**What the task asks**:
Restate the data below word for word, keeping each line intact.

**Material provided**:

=== Begin Enclosure ===

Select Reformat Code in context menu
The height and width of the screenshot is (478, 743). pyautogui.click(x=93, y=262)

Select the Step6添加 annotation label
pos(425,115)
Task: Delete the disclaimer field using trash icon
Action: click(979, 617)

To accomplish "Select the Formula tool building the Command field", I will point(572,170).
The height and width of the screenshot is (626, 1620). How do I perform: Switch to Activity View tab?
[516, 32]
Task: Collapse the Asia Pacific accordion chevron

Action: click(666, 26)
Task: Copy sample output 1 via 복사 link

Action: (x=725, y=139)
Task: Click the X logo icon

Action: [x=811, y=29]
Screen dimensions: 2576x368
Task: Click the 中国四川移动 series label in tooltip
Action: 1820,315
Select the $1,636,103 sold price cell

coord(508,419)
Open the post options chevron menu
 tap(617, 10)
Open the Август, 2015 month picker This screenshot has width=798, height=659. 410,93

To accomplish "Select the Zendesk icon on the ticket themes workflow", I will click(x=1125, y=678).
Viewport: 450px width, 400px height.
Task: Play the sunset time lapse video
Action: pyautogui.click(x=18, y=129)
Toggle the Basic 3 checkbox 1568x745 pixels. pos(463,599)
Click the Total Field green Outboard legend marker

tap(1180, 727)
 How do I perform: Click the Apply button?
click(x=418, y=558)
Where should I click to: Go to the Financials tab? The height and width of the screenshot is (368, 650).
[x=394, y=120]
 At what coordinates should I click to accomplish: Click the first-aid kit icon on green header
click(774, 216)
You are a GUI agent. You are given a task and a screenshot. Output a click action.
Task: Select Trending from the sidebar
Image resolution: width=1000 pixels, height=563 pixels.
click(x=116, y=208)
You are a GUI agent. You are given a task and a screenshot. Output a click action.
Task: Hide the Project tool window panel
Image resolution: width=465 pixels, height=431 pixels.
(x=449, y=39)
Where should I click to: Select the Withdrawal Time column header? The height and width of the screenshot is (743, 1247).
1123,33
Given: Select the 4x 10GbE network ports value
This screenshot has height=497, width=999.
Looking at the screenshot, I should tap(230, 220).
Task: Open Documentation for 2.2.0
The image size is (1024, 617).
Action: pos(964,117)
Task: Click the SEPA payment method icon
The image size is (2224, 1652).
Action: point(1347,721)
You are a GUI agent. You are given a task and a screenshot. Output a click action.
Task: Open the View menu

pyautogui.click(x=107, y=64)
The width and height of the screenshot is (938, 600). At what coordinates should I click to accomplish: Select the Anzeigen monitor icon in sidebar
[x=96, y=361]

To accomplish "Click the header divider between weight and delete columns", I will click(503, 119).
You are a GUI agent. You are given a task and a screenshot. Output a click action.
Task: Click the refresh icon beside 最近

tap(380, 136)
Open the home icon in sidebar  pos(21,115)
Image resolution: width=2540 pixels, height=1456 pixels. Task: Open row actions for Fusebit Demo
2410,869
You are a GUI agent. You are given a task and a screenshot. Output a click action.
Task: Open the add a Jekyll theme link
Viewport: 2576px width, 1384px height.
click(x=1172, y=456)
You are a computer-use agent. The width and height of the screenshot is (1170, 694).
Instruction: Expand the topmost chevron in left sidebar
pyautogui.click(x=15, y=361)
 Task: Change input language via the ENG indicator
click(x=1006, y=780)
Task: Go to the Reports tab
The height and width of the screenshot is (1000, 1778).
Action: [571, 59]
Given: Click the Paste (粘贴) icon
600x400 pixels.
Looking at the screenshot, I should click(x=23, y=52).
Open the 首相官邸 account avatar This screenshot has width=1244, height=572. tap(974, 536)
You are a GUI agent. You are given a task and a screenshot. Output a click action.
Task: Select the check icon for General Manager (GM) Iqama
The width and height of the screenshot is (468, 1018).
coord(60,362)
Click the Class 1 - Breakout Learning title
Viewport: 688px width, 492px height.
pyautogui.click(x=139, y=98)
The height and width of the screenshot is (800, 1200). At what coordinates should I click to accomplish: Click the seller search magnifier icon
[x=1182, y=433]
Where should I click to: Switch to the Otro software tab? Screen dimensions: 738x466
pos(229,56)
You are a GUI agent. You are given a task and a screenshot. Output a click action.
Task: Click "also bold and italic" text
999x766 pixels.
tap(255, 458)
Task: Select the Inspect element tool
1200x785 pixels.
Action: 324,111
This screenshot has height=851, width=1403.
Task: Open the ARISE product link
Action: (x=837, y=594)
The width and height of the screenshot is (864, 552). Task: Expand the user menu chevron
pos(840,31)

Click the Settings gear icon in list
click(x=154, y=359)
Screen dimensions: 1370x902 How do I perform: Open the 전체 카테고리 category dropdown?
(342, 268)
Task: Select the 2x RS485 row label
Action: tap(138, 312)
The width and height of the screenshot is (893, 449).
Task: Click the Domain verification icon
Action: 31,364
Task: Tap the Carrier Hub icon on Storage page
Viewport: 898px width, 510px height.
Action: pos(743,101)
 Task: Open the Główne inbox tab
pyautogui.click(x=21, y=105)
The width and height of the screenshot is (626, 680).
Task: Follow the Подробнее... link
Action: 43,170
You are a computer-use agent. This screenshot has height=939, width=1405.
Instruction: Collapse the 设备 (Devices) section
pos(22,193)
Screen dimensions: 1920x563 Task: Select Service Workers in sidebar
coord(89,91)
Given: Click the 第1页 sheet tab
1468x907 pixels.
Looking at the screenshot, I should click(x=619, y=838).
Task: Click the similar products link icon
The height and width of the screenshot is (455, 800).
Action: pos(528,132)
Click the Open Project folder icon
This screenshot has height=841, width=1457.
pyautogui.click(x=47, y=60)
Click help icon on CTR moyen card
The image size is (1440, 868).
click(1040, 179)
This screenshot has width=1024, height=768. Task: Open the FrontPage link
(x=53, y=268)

=== End Enclosure ===

**Answer for this exercise**:
Select Reformat Code in context menu
The height and width of the screenshot is (478, 743). pyautogui.click(x=93, y=262)

Select the Step6添加 annotation label
pos(425,115)
Task: Delete the disclaimer field using trash icon
Action: click(979, 617)

To accomplish "Select the Formula tool building the Command field", I will point(572,170).
The height and width of the screenshot is (626, 1620). How do I perform: Switch to Activity View tab?
[516, 32]
Task: Collapse the Asia Pacific accordion chevron

Action: click(666, 26)
Task: Copy sample output 1 via 복사 link

Action: (x=725, y=139)
Task: Click the X logo icon

Action: [x=811, y=29]
Screen dimensions: 2576x368
Task: Click the 中国四川移动 series label in tooltip
Action: 1820,315
Select the $1,636,103 sold price cell

coord(508,419)
Open the post options chevron menu
 tap(617, 10)
Open the Август, 2015 month picker This screenshot has width=798, height=659. 410,93

To accomplish "Select the Zendesk icon on the ticket themes workflow", I will click(x=1125, y=678).
Viewport: 450px width, 400px height.
Task: Play the sunset time lapse video
Action: pyautogui.click(x=18, y=129)
Toggle the Basic 3 checkbox 1568x745 pixels. pos(463,599)
Click the Total Field green Outboard legend marker

tap(1180, 727)
 How do I perform: Click the Apply button?
click(x=418, y=558)
Where should I click to: Go to the Financials tab? The height and width of the screenshot is (368, 650).
[x=394, y=120]
 At what coordinates should I click to accomplish: Click the first-aid kit icon on green header
click(774, 216)
You are a GUI agent. You are given a task and a screenshot. Output a click action.
Task: Select Trending from the sidebar
Image resolution: width=1000 pixels, height=563 pixels.
click(x=116, y=208)
You are a GUI agent. You are given a task and a screenshot. Output a click action.
Task: Hide the Project tool window panel
Image resolution: width=465 pixels, height=431 pixels.
(x=449, y=39)
Where should I click to: Select the Withdrawal Time column header? The height and width of the screenshot is (743, 1247).
1123,33
Given: Select the 4x 10GbE network ports value
This screenshot has height=497, width=999.
Looking at the screenshot, I should tap(230, 220).
Task: Open Documentation for 2.2.0
The image size is (1024, 617).
Action: pos(964,117)
Task: Click the SEPA payment method icon
The image size is (2224, 1652).
Action: point(1347,721)
You are a GUI agent. You are given a task and a screenshot. Output a click action.
Task: Open the View menu

pyautogui.click(x=107, y=64)
The width and height of the screenshot is (938, 600). At what coordinates should I click to accomplish: Select the Anzeigen monitor icon in sidebar
[x=96, y=361]

To accomplish "Click the header divider between weight and delete columns", I will click(503, 119).
You are a GUI agent. You are given a task and a screenshot. Output a click action.
Task: Click the refresh icon beside 最近

tap(380, 136)
Open the home icon in sidebar  pos(21,115)
Image resolution: width=2540 pixels, height=1456 pixels. Task: Open row actions for Fusebit Demo
2410,869
You are a GUI agent. You are given a task and a screenshot. Output a click action.
Task: Open the add a Jekyll theme link
Viewport: 2576px width, 1384px height.
click(x=1172, y=456)
You are a computer-use agent. The width and height of the screenshot is (1170, 694).
Instruction: Expand the topmost chevron in left sidebar
pyautogui.click(x=15, y=361)
 Task: Change input language via the ENG indicator
click(x=1006, y=780)
Task: Go to the Reports tab
The height and width of the screenshot is (1000, 1778).
Action: [571, 59]
Given: Click the Paste (粘贴) icon
600x400 pixels.
Looking at the screenshot, I should click(x=23, y=52).
Open the 首相官邸 account avatar This screenshot has width=1244, height=572. tap(974, 536)
You are a GUI agent. You are given a task and a screenshot. Output a click action.
Task: Select the check icon for General Manager (GM) Iqama
The width and height of the screenshot is (468, 1018).
coord(60,362)
Click the Class 1 - Breakout Learning title
Viewport: 688px width, 492px height.
pyautogui.click(x=139, y=98)
The height and width of the screenshot is (800, 1200). At what coordinates should I click to accomplish: Click the seller search magnifier icon
[x=1182, y=433]
Where should I click to: Switch to the Otro software tab? Screen dimensions: 738x466
pos(229,56)
You are a GUI agent. You are given a task and a screenshot. Output a click action.
Task: Click "also bold and italic" text
999x766 pixels.
tap(255, 458)
Task: Select the Inspect element tool
1200x785 pixels.
Action: 324,111
This screenshot has height=851, width=1403.
Task: Open the ARISE product link
Action: (x=837, y=594)
The width and height of the screenshot is (864, 552). Task: Expand the user menu chevron
pos(840,31)

Click the Settings gear icon in list
click(x=154, y=359)
Screen dimensions: 1370x902 How do I perform: Open the 전체 카테고리 category dropdown?
(342, 268)
Task: Select the 2x RS485 row label
Action: tap(138, 312)
The width and height of the screenshot is (893, 449).
Task: Click the Domain verification icon
Action: 31,364
Task: Tap the Carrier Hub icon on Storage page
Viewport: 898px width, 510px height.
Action: pos(743,101)
 Task: Open the Główne inbox tab
pyautogui.click(x=21, y=105)
The width and height of the screenshot is (626, 680).
Task: Follow the Подробнее... link
Action: 43,170
You are a computer-use agent. This screenshot has height=939, width=1405.
Instruction: Collapse the 设备 (Devices) section
pos(22,193)
Screen dimensions: 1920x563 Task: Select Service Workers in sidebar
coord(89,91)
Given: Click the 第1页 sheet tab
1468x907 pixels.
Looking at the screenshot, I should click(x=619, y=838).
Task: Click the similar products link icon
The height and width of the screenshot is (455, 800).
Action: pos(528,132)
Click the Open Project folder icon
This screenshot has height=841, width=1457.
pyautogui.click(x=47, y=60)
Click help icon on CTR moyen card
The image size is (1440, 868).
click(1040, 179)
This screenshot has width=1024, height=768. Task: Open the FrontPage link
(x=53, y=268)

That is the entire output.